If I had to pick one paragraph in the entire article which summarized my hatred of John Stoltenberg right now, it would be this one, without question. Good lord this is disgusting.
The second problem with “Real men don’t…” follows from the first: It is a meaningless message to the audience it is intended to reach. Announcing that “real men” don’t commit male-pattern violence is utterly unpersuasive to anyone for whom doing male-pattern violence makes him feel like a “real man.”
Uh, I'm pretty sure that would be a lot more effective than Stoltenberg thinks. Maybe not entirely effective, but it could make a difference. He doesn't seem to consider that men might enjoy being seen as men by society as well as by themselves.
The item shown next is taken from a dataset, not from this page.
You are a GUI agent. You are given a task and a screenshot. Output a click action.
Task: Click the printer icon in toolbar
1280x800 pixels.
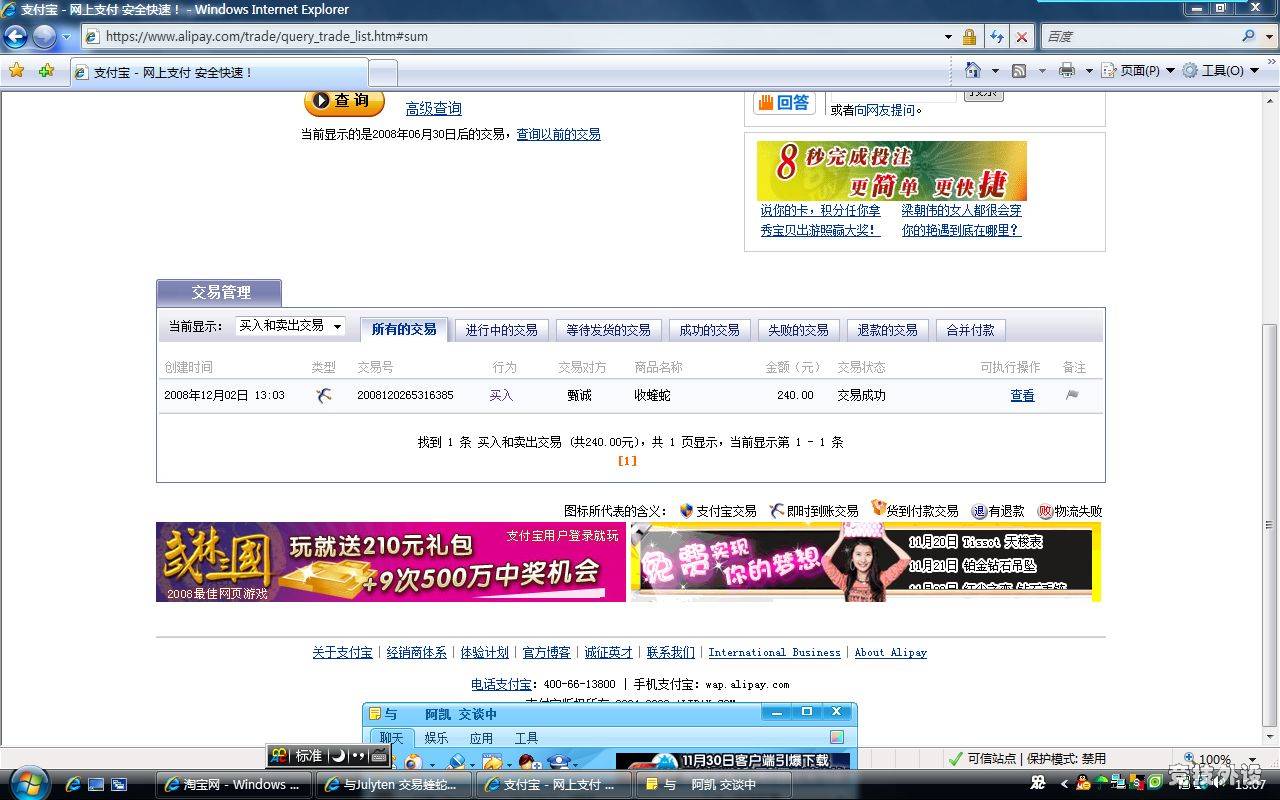tap(1067, 70)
And the third problem with “Real men don’t…” is that while it preaches to the Reformer choir, it sends an unhelpful message. It keeps moral choice-making locked into gender identity rather than allowing it to express moral identity. It keeps “who I am here and now” inside the straightjacket of “I am nobody if not a man.” Moreover, by evoking the construct real manhood, “Real men don’t…” retriggers and reifies the anxiety that pervaded every penised person’s upbringing: “Am I a real-enough boy?” “Am I real-enough man?” “How can I convince myself and others?”
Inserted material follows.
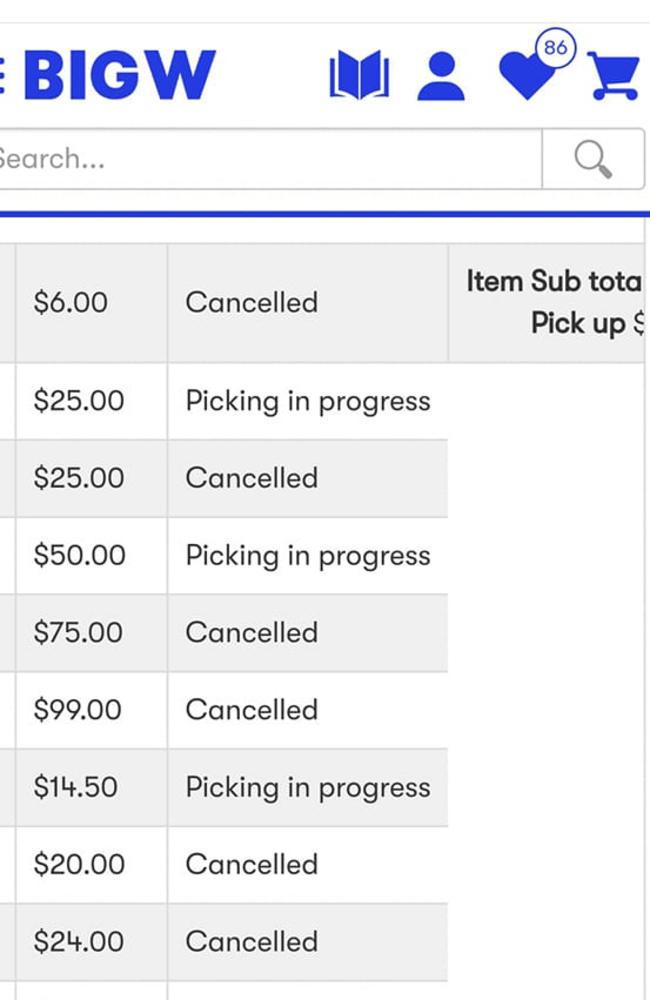
Task: Select Picking in progress in the $50.00 row
Action: click(308, 556)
UNLESS you can convince them that they will be "real men" by helping to prevent this awful behaviour, an option which Stoltenberg STILL doesn't seem to have even considered.
That last problem with “Real men don’t…” points to the fundamental problem with the idea of “healthy masculinity.”
Why? Because masculinity is nothing but violence?
Talk about “healthy masculinity” sounds good—at least to the ears of Reformers and people who wish to love them. It offers individual respite from the incessant headlines about men’s crimes against women and other men; it functions as a feel-good exemption from being implicated.
"implicated"?
Because THESE men are responsible for the crimes of THOSE men, because Men are Monolith, am I right?
And yet the idea of “healthy masculinity” does not liberate conscience from gender. “Healthy masculinity” keeps conscience gendered. And it’s not.
Well that's what happens when you have people declaring that men's masculinity is at the root of society's problems. If you write those sorts of articles, then you are the ones gendering the conscience.
Conscience is human. Human only. And only human.
Except that only men do these particular bad things.
Article ends.
Whew, that was quite a ride. I learned a lot about radical feminism from that. I learned that there are over 100 comments on this article largely agreeing with its premises, and I learned that being trans* exclusionary is something to be celebrated, even at the same time as it reduces someone to their genitals (which you would NEVER tolerate if someone did that to a woman, obviously). And in the comments, I learned that courage, hard work and self-sacrifice are not and presumably never will be masculine traits.
I learned that there is no meaningful difference between the feminist views of John Stoltenberg, and that which I have heard belong to Andrea Dworkin. I learned that John Stoltenberg has had a successful career of publishing garbage, presumably exactly like this article, about how he projects his myopic views onto the entire male sex/gender.
I also learned that he wrote a novel about a radical feminist vision of a post-apocalyptic future, which would be a hilarious and laughable idea coming from someone who wasn't, you know, the husband of Andrea Dworkin.
And I have finally, finally, found a place on the internet to discuss feminism that is worse than Jezebel.
Ah well, at least they don't even pretend to be moderate or reasonable.